What will my child learn at kindergarten?
The teaching teams in kindergartens are trained and qualified teachers. Basing the kindergarten programme on Te Whāriki, the early childhood education curriculum, teachers provide a wide range of quality experiences and opportunities for children to learn and grow and to help them become confident and competent in their world.
Some of our regional kindergarten associations explain:
“Kindergarten has a long and proud history of providing a benchmark in quality early childhood education. Research shows children who attend a high quality early childhood service, like kindergarten, have better skills in areas such as communication, numeracy, problem solving, reading and socialisation in later years.”
“Children's intellectual development occurs through play which encourages social relationships, language development, number understanding, literacy, thinking skills, along with all other learning areas. Teachers believe that play should be highly valued by society as it is while engaged in meaningful play that children learn many life skills and values such as teamwork, creativity and tolerance of others viewpoints.
In order to integrate learning into play children need:
• support to work effectively in small and large groups,
• time to pursue their own ideas and to make choices,
• freedom to do things in their own way,
• space to move about,
• choice of materials and equipment,
• variety of experiences and activities,
• adult support to encourage and extend ideas and to help if necessary,
• challenges to stimulate, motivate and extend knowledge and skills,
• emotional literacy - experiencing and expressing feelings in an appropriate way,
• to accept and respect themselves and others,
• to be able to cope with change,
• to learn to internalise - gain an understanding of boundaries, routines and their participation in them."
“There's so much that goes on, but our core programme contains a wide range of activities that are provided daily by our teachers to help your child develop a variety of skills. Some of these activities include music and movement, language and literature, science and nature, art and painting, carpentry and construction, physically active play, sensory activities, sand and water, maths, collage, puzzles and blocks, dramatic play and ICT (computers, digital cameras).”
“… learning through having fun, developing independence, becoming confident, early literacy and numeracy, great variety of experiences, learning to co-operate, developing social skills…”
Ruahine Kindergarten Association
"Through a kindergarten experience they learn about relationships, they experience opportunities to share with others, negotiate their way through differences, to be away from parents/whānau, and they learn how to relate to other adults. Whilst at kindergarten children also have the opportunity to discover and learn about numbers, words, writing, colours, painting and so on.."

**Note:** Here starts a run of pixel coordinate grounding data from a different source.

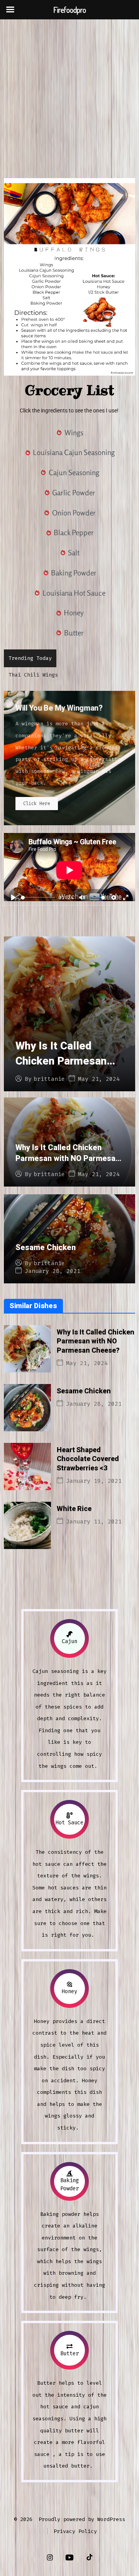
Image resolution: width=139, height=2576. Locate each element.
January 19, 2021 (94, 1481)
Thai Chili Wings (33, 674)
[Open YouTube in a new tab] (69, 2558)
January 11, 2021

"... kindergartens play is valued as meaningful learning and it is recognised that children are tremendously motivated to play. Research shows that play integrates learning and helps children apply knowledge and understanding in relation to their ideas, feelings and relationships. Children’s intellectual development occurs through play. Teachers believe that play should be highly valued by society as it is while engaged in meaningful play that children learn many life skills and values such as team work, creativity and tolerance of others’ viewpoints."